Start of Study text

The physical perimeter of the UConn Health campus in Farmington, Connecticut, is much like the virtual one chief information security officer Tom Murphy maintains every day. It’s there, but it’s more open, with new data flows passing in and out freely. The challenge then becomes how he can protect data as sensitive as patient and research information in that kind of an environment.
“My role—and the goal of my organization—has shifted from building a moat around the castle to managing risk down to the device level,” Murphy says. “Insider threats like worms, Trojan horses, and phishing attempts are increasing at a time when we have to maintain more outside access to keep research and business going. All the while, there are regulatory requirements around how to protect patient data.”
Threats can come from anywhere at any time. Murphy mentioned the struggle that many hospitals are having with ransomware, malicious software designed to block access to a computer system until a sum of money is paid. According to the 2016 Intel Security Data Protection Benchmark Report, the healthcare industry is averaging nineteen data-loss incidents per day.
The UConn Health System hasn’t been hit by ransomware, but the threat is there because the campus includes UConn John Dempsey Hospital. In all, there are fourteen physical locations where researchers, staff, and doctors move about during a typical workday.
“I can build a secure environment on campus and allow data to flow into and out of it, but now, data goes out to medical device vendors and cloud storage providers,” Murphy says. “It’s a much bigger corral.”
As a result, the leadership team includes Murphy in all meetings about any major project they’re considering. Security breaches not only mean potential monetary loss, but they also scare away patients. It’s bad for business on many levels.
“It’s a foregone conclusion that information security analysis has to be done,” he says. “We’re there from the beginning, in lockstep with whatever initiative they’re discussing. That means more work, but we’re happy to do it.”

End of Study text
Start of Dataset content

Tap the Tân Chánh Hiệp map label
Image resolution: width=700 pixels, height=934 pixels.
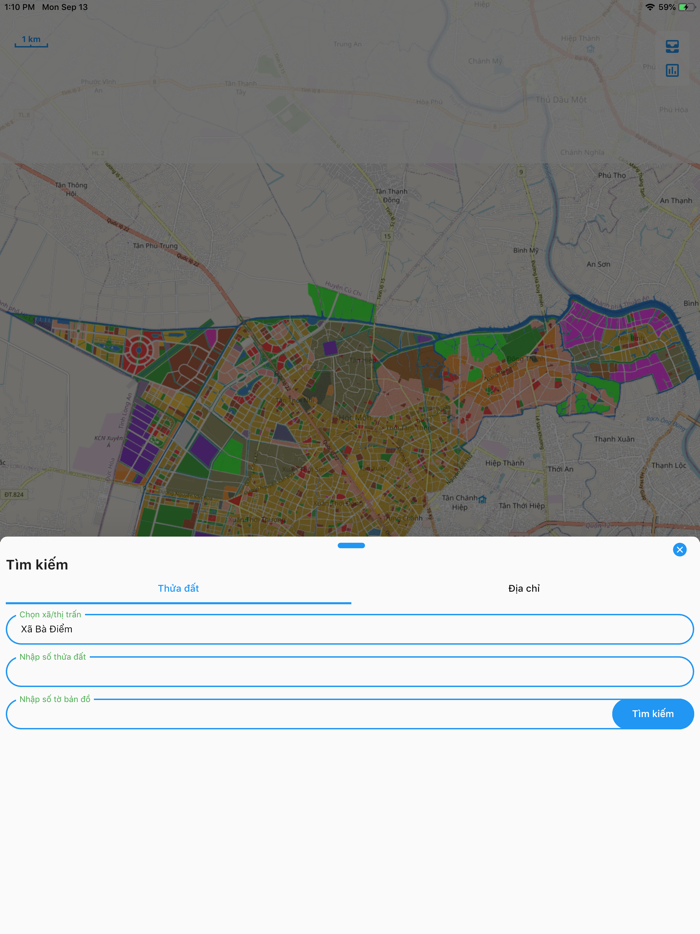(x=461, y=502)
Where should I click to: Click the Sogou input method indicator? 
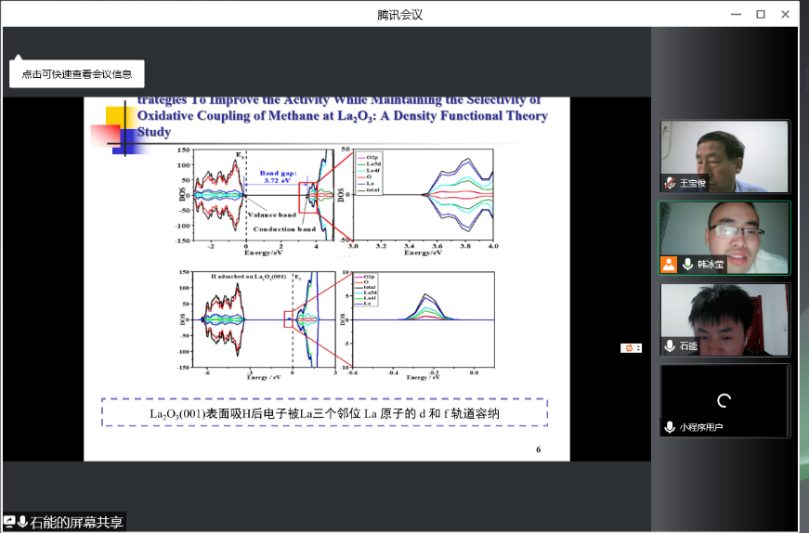coord(630,347)
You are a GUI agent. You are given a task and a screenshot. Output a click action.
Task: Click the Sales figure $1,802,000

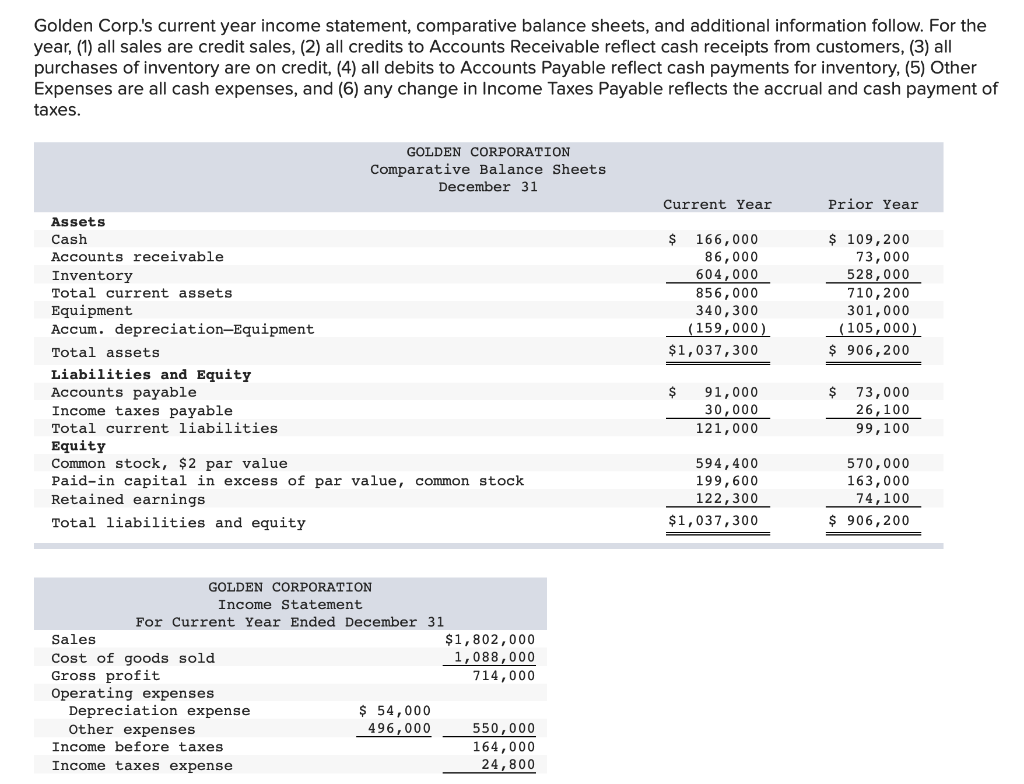tap(490, 639)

End of Dataset content

__Your objective__
Transcribe the full text on UConn Health's information security word for word.

__Written response__
The physical perimeter of the UConn Health campus in Farmington, Connecticut, is much like the virtual one chief information security officer Tom Murphy maintains every day. It’s there, but it’s more open, with new data flows passing in and out freely. The challenge then becomes how he can protect data as sensitive as patient and research information in that kind of an environment.
“My role—and the goal of my organization—has shifted from building a moat around the castle to managing risk down to the device level,” Murphy says. “Insider threats like worms, Trojan horses, and phishing attempts are increasing at a time when we have to maintain more outside access to keep research and business going. All the while, there are regulatory requirements around how to protect patient data.”
Threats can come from anywhere at any time. Murphy mentioned the struggle that many hospitals are having with ransomware, malicious software designed to block access to a computer system until a sum of money is paid. According to the 2016 Intel Security Data Protection Benchmark Report, the healthcare industry is averaging nineteen data-loss incidents per day.
The UConn Health System hasn’t been hit by ransomware, but the threat is there because the campus includes UConn John Dempsey Hospital. In all, there are fourteen physical locations where researchers, staff, and doctors move about during a typical workday.
“I can build a secure environment on campus and allow data to flow into and out of it, but now, data goes out to medical device vendors and cloud storage providers,” Murphy says. “It’s a much bigger corral.”
As a result, the leadership team includes Murphy in all meetings about any major project they’re considering. Security breaches not only mean potential monetary loss, but they also scare away patients. It’s bad for business on many levels.
“It’s a foregone conclusion that information security analysis has to be done,” he says. “We’re there from the beginning, in lockstep with whatever initiative they’re discussing. That means more work, but we’re happy to do it.”